=== Work request ===
Repeat only the stretch of lines below that runs from the line with "849x445 pixels." through the line with "The height and width of the screenshot is (307, 593).", unaltered.

==============================

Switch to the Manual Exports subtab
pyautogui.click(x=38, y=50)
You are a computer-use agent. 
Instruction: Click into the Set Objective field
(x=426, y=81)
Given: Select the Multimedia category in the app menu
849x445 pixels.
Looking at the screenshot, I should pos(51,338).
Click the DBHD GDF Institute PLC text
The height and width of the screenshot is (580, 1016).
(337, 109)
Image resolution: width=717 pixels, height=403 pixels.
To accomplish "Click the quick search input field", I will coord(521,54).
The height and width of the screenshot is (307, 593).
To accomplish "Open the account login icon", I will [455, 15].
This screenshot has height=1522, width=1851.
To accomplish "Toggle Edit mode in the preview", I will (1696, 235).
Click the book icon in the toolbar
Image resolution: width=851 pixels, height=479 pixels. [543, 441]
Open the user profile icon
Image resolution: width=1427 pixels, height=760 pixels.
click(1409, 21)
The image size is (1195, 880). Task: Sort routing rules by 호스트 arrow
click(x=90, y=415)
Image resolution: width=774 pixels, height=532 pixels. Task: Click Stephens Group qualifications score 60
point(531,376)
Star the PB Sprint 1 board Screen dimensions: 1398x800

==============================

=== Output below ===
849x445 pixels.
Looking at the screenshot, I should pos(51,338).
Click the DBHD GDF Institute PLC text
The height and width of the screenshot is (580, 1016).
(337, 109)
Image resolution: width=717 pixels, height=403 pixels.
To accomplish "Click the quick search input field", I will coord(521,54).
The height and width of the screenshot is (307, 593).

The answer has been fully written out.